The Official Ninja Webpage: Real Ultimate Power
- Website type: Satire
- Creator: Robert Hamburger (pseudonym)
- Website: www.realultimatepower.net
- Launched: 2002

= Real Ultimate Power =

2002 satire website

The Official Ninja Webpage: Real Ultimate Power is a satire website created in 2002 by the pseudonymous Robert Hamburger. Written using the persona of a 13-year-old boy, the site is a parody of adolescent fascination with Ninjas. Warren St. John, columnist for The New York Times described it as "a satirical ode to the masculine prowess of ninjas".

In 2004, it was chosen by Kensington Books for their inaugural book release in the new fratire genre—non-fiction literature marketed to young men in a politically incorrect and overtly masculine fashion. Due to the website's fan base, the Real Ultimate Power, The Official Ninja Book became a cult hit, selling 35,000 copies in two years. The success of the book prompted Kensington's release of other fratire books by Tucker Max and Maddox.

The Real Ultimate Power concept developed an internet meme with the creation of dozens of imitation parody websites.

==Website==
The Real Ultimate Power website is written under the pseudonym "Robert Hamburger", who was described in 2006 as a Michigan writer in his 20s. The author has declined to be identified, stating that it would diminish the satirical concept of the fictional pre-adolescent boy.

The homepage describes ninjas through three "facts": Number one, Ninjas are mammals; Number two, Ninjas fight all the time; and Number three, the purpose of the ninja is to flip out and kill people. The three facts became an internet meme which spawned numerous imitation Real Ultimate Power websites dedicated, for example, to Conan O'Brien, liquor store clerks, wizards, and sorority girls.

Other content on the website includes "pump-up" movie scripts and short stories about ninjas. One frequent theme titled "Ninjas versus Pirates" is commonly referenced in video games and other mainstream media. There is a photograph gallery with fan-submitted images, links to other Ninja-related sites, and a forum.

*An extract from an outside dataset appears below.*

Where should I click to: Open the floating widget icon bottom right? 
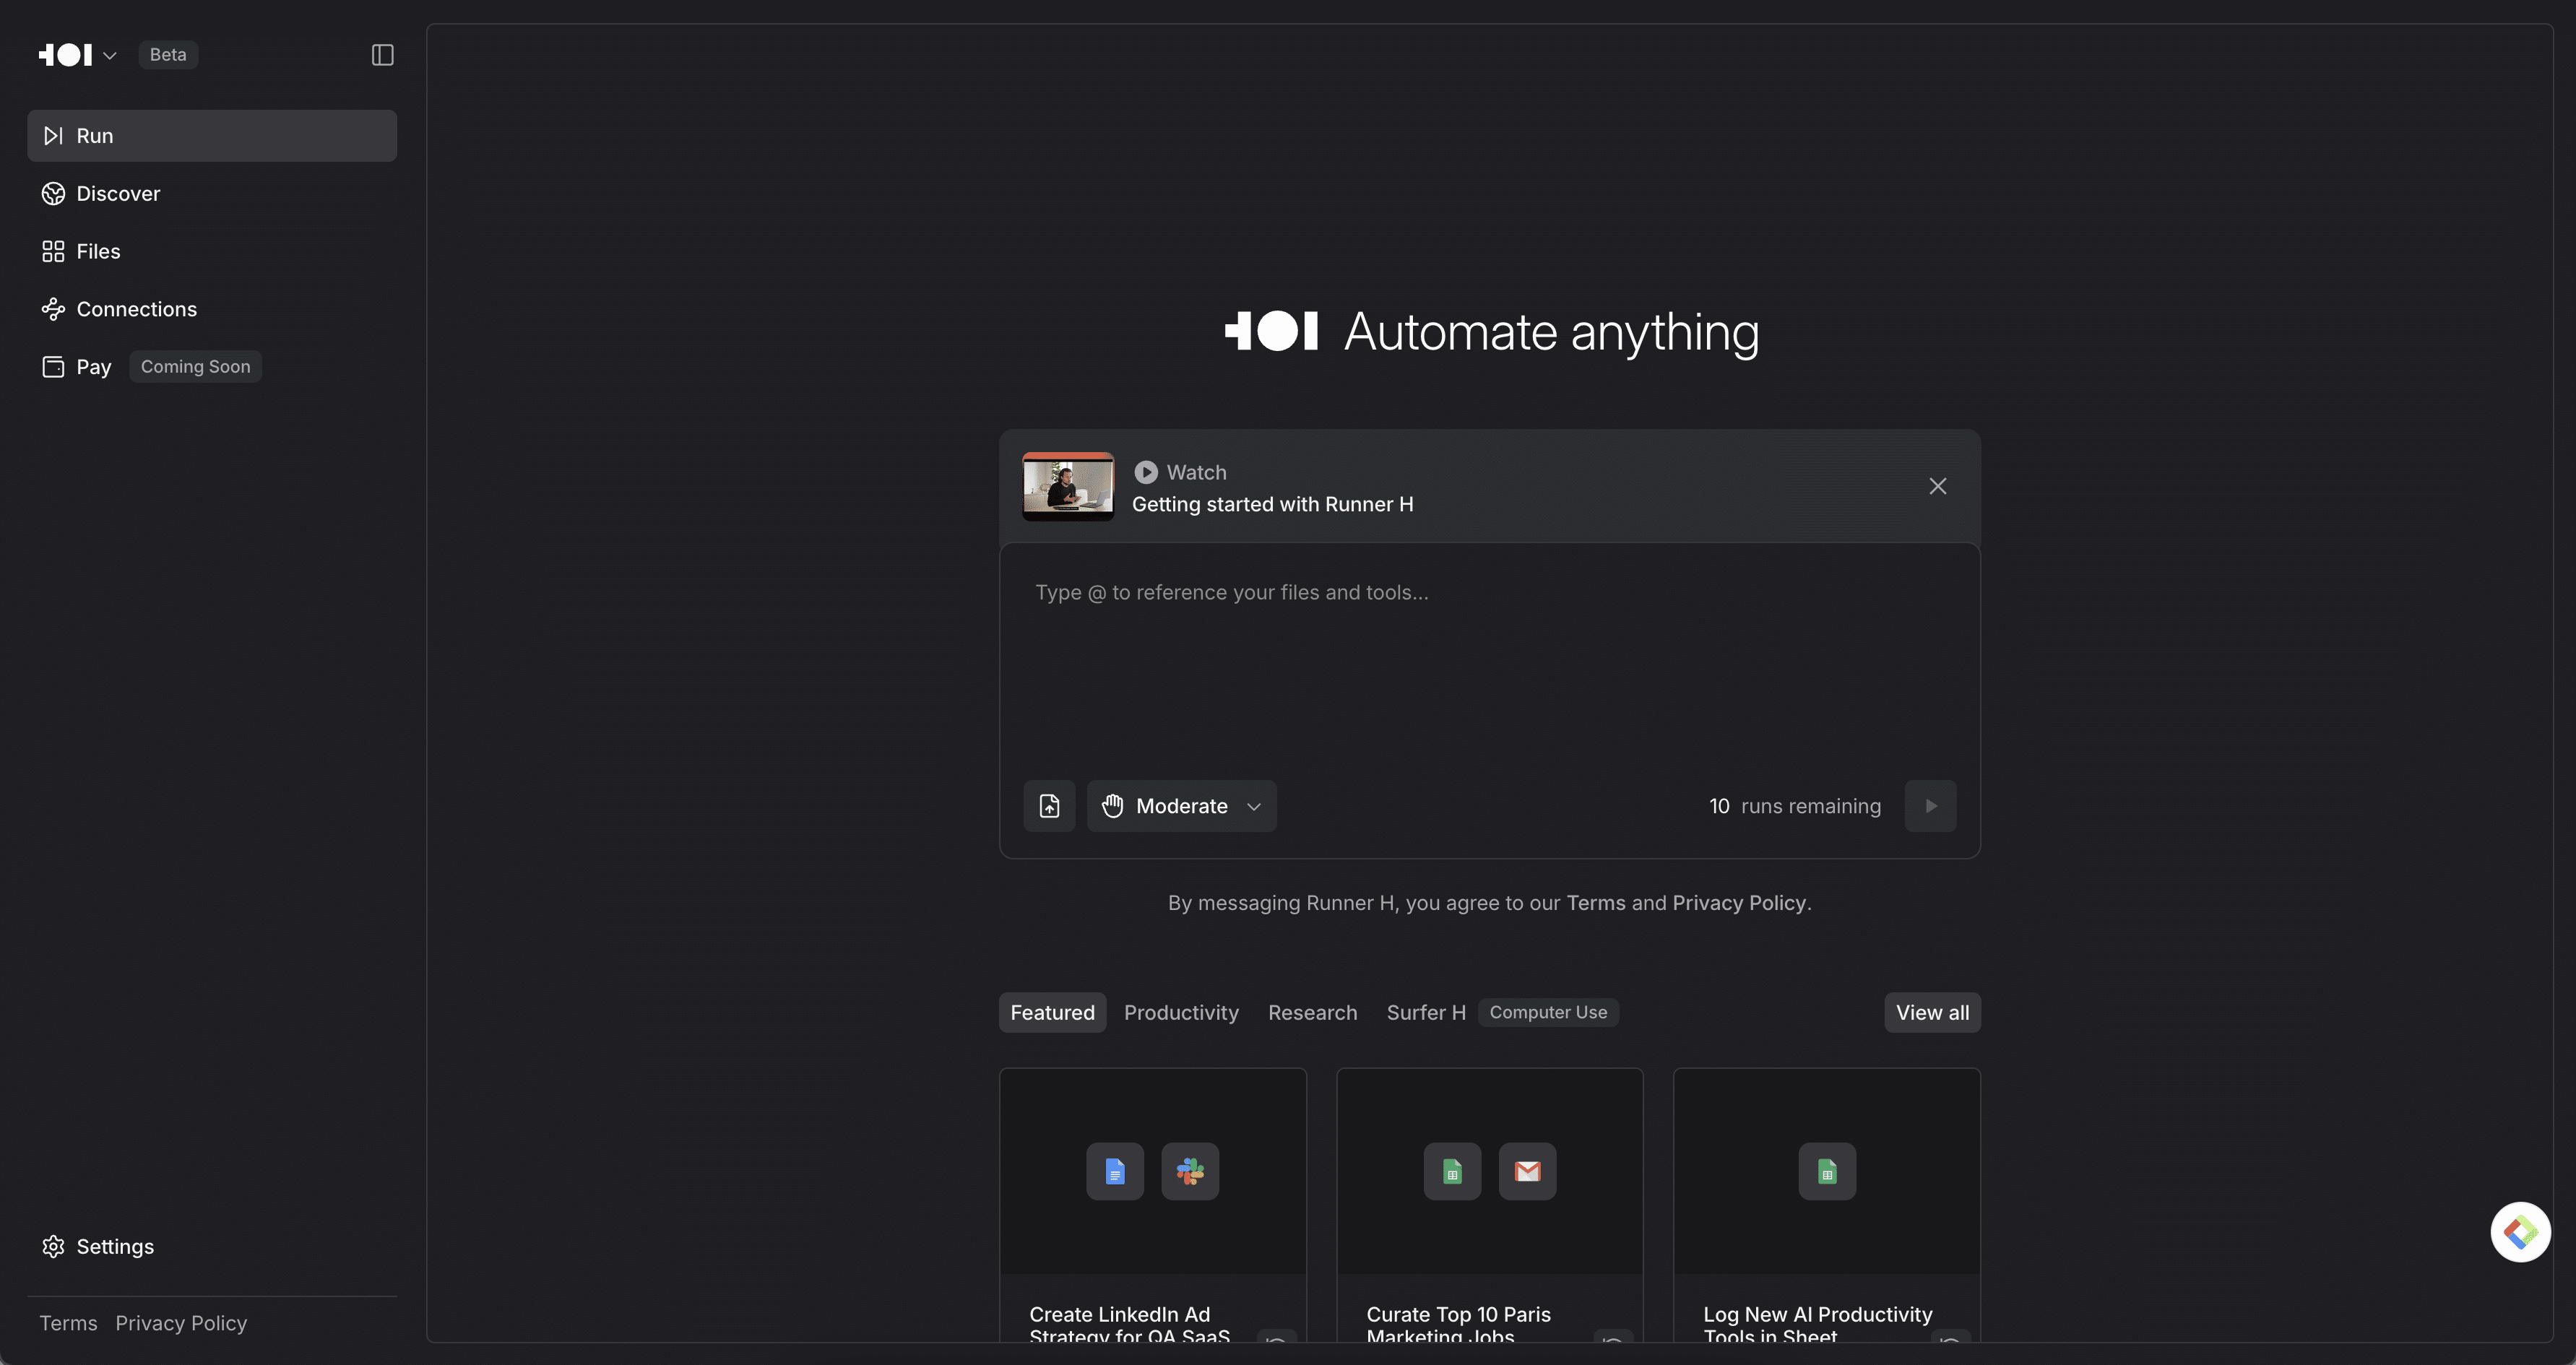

A popular feature is the Hate Mail section. For example, one letter disputed the site's claim to have seen a real ninja on the grounds that "there are less than 50 real ones left, and only 5 live in the US". Regarding the authenticity of the hate mail, the author said that some of the hate email is written by him, while others, such as the ones from an apparent real ninja signed Soke D. Fujita, were authentic.

==Book==
Real Ultimate Power, The Official Ninja Book (ISBN 978-0-8065-2569-3) was published on July 1, 2004, by Citadel. The book was rejected by 11 publishers before being chosen by Kensington Books, the parent company of Citadel. According to Nielsen BookScan, 35,000 copies were sold by 2006. In 2008 a sequel was released, titled Ghosts/Aliens.